The first amicus brief focuses on scientific evidence showing a strong correlation between sugary drink consumption and obesity and chronic diseases, with a focus on the disproportionate impact to underserved communities.

The following groups will file the brief: National Alliance for Hispanic Health (lead signatory), Comunilife, Montefiore Medical Center, Harlem Health Promotion Center, National Congress of Black Women, Inc., New York Chapter, National Association of Hispanic Nurses, Association of Black Cardiologists, The California Endowment, New York Chapter 2, American Academy of Pediatrics, Prevention Institute, Shape Up America!, United Puerto Rican Organization of Sunset Park (UPROSE), Walter Willett, MD, MPH, DrPH, Maya Rockeymoore, PhD, Children's Aid Society, and the Mount Sinai Medical Center.

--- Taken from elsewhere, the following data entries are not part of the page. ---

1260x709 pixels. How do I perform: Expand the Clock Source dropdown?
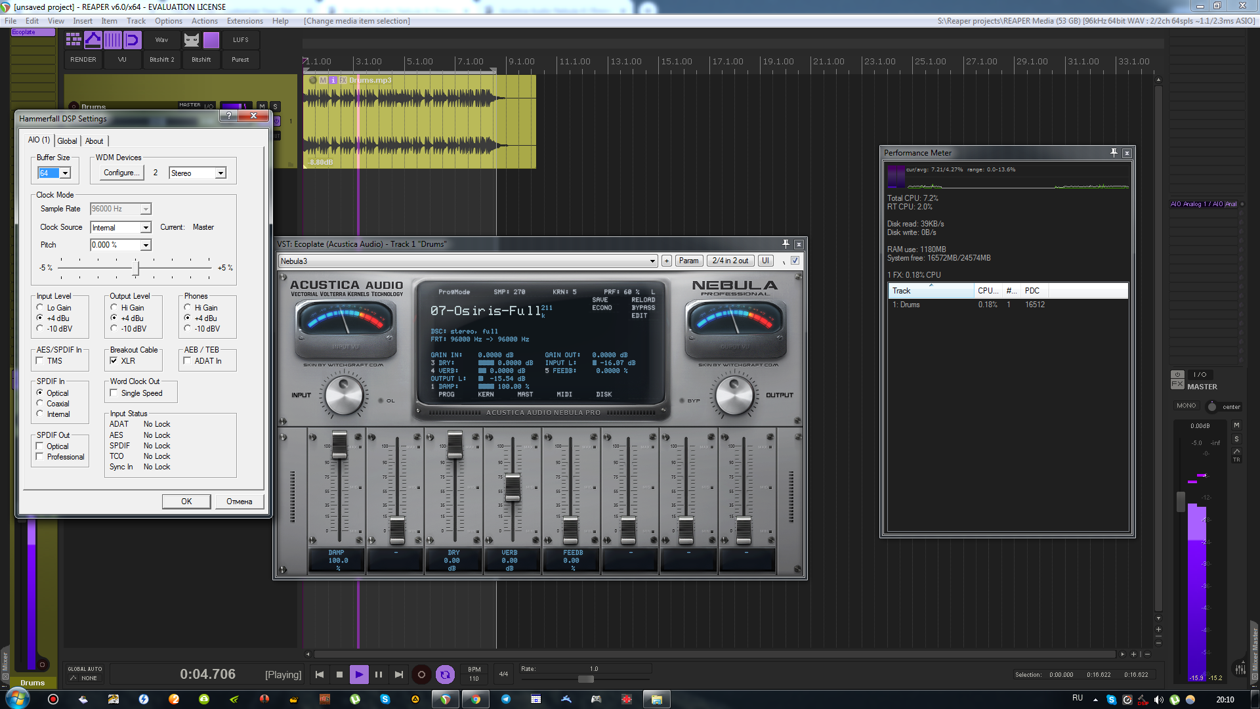tap(146, 228)
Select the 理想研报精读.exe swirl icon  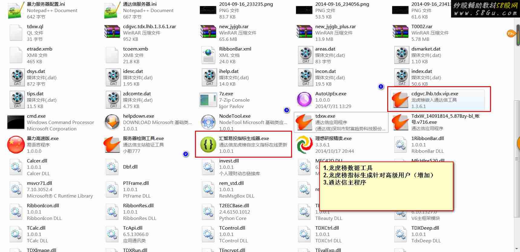click(304, 145)
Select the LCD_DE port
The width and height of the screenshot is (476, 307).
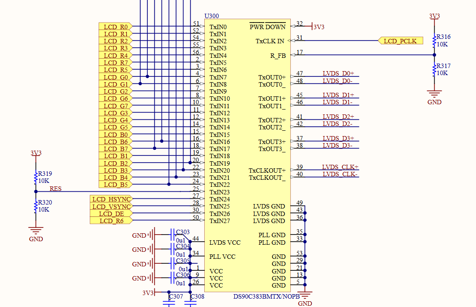coord(111,214)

The second amicus brief demonstrates the legality and appropriateness of incremental approaches to public health that local boards of health have made. The second brief will be filed by the National Association of Local Boards of Health (lead signatory), ChangeLab Solutions, Rudd Center, Public Health Association of New York City, Public Health Law Center, Health Officers Association of California, National Association of County and City Health Officials, American Public Health Association, the University of Michigan School of Public Health Professor Peter Jacobson, Georgetown Law Professor Larry Gostin, American University Washington College of Law, Northeastern University School of Law Professor Wendy Parmet, Wayne State University Law School Professor Lance Gable and New England Law School Professor Micah Berman..

The city's application to hear the appeal on an expedited briefing schedule was granted and arguments will be heard by the New York Supreme Court Appellate Division in June.